(Records supplied Opens)
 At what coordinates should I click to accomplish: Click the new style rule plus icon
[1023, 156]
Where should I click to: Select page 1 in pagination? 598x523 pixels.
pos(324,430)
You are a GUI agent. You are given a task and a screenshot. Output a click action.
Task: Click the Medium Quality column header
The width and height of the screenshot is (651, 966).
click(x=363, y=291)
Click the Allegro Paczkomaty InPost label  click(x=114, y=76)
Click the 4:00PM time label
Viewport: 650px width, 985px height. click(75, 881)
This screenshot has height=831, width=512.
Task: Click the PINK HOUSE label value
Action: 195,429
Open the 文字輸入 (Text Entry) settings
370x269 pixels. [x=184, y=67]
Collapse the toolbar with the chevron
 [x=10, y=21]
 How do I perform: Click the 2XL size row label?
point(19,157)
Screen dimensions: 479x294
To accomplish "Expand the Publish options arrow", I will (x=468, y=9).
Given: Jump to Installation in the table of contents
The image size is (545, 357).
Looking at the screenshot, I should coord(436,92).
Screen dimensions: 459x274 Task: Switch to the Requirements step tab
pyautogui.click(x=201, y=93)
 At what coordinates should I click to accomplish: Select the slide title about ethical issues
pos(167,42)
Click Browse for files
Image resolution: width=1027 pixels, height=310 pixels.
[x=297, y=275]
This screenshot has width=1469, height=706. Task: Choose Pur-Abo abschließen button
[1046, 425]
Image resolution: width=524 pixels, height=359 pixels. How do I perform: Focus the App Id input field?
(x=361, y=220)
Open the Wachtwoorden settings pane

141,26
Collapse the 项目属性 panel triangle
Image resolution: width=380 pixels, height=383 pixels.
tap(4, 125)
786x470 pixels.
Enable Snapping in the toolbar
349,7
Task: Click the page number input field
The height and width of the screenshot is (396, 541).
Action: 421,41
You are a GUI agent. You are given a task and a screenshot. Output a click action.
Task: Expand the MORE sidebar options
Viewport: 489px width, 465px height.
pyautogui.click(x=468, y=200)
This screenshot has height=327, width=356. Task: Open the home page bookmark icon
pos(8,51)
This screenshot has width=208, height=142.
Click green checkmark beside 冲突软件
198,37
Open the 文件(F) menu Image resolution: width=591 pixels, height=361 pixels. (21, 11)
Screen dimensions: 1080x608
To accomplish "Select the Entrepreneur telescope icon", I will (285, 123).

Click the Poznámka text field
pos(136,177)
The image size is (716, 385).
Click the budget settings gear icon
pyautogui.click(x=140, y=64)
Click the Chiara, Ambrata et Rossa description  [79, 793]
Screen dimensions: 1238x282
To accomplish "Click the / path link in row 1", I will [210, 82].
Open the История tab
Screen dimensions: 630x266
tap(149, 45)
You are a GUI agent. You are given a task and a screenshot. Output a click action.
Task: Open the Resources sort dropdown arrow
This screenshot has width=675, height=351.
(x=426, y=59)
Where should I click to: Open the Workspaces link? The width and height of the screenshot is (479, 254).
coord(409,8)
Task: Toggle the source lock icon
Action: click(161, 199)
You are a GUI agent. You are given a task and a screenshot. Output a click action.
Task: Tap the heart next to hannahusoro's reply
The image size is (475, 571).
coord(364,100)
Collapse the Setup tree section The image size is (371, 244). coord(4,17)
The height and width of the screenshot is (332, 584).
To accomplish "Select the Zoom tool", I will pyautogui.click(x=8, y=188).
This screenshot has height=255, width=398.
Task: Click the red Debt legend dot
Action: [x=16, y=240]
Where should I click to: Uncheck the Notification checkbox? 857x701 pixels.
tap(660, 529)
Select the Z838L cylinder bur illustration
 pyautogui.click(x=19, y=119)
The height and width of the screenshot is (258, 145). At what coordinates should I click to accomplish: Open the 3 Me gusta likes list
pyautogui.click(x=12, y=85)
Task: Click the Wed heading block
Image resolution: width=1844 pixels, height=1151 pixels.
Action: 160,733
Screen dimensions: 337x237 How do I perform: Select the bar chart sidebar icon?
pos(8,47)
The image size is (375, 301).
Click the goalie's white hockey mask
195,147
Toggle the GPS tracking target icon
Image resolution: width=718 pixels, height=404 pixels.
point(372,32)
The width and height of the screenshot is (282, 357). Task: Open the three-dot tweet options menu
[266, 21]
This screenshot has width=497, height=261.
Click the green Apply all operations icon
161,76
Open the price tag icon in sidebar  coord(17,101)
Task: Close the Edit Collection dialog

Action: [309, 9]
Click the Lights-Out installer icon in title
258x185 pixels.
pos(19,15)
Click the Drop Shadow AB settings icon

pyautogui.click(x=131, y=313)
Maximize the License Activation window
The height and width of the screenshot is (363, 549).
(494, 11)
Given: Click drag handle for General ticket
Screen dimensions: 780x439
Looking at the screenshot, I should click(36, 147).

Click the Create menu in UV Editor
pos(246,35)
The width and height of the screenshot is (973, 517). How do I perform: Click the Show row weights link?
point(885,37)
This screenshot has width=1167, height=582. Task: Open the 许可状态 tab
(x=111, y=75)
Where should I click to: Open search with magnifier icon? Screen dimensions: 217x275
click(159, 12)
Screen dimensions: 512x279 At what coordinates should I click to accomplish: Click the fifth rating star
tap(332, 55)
(Records supplied Closes)
The task =>
Whenever the word "arrow" shows up in a line of the entries above, copy that line.

Answer area =>
To accomplish "Expand the Publish options arrow", I will (x=468, y=9).
Task: Open the Resources sort dropdown arrow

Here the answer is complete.